* _THE EXERCISE_
Reproduce the lines word for word, starting at the line that contains "The image size is (1015, 807)." and ending at the final line, and leave the pictures out of your answer.

[Rows of pointing data]
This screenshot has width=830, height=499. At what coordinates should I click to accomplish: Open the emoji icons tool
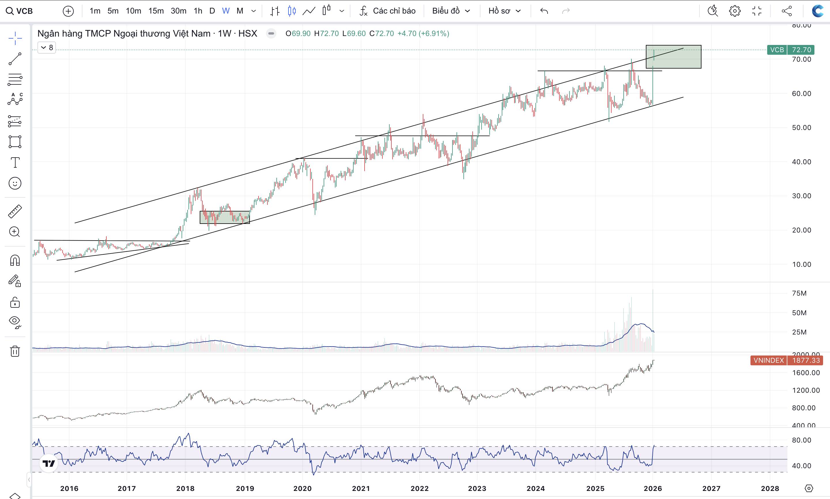(x=15, y=183)
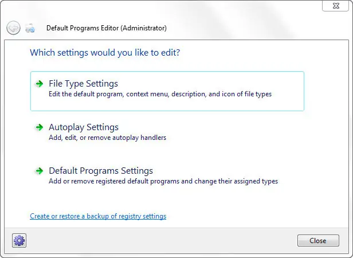The image size is (353, 258).
Task: Open the registry settings backup link
Action: click(x=98, y=216)
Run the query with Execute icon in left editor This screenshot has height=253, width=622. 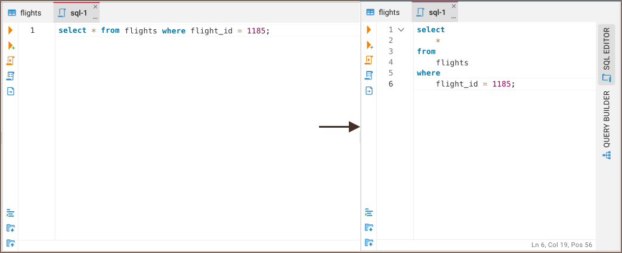point(10,30)
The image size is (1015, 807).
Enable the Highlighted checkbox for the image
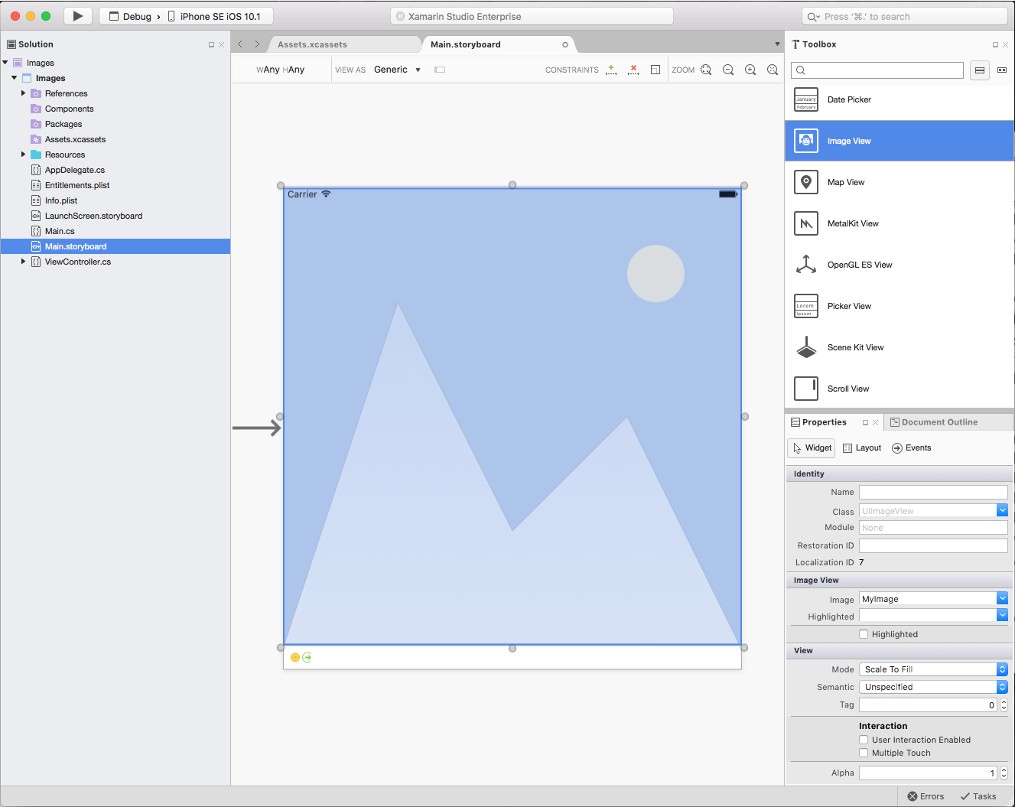pos(864,633)
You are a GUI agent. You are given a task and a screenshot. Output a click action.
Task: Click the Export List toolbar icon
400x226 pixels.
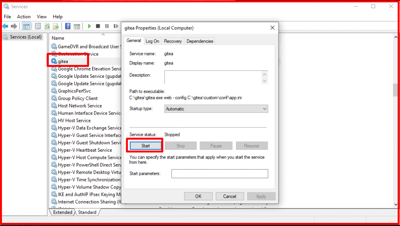point(56,26)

* _OUTPUT OF THE EXERCISE_
The image size is (1015, 807).
Enable the Highlighted checkbox for the image
pos(864,633)
You are a GUI agent. You are given a task and a screenshot. Output a click action.
Task: Click the Export List toolbar icon
400x226 pixels.
point(56,26)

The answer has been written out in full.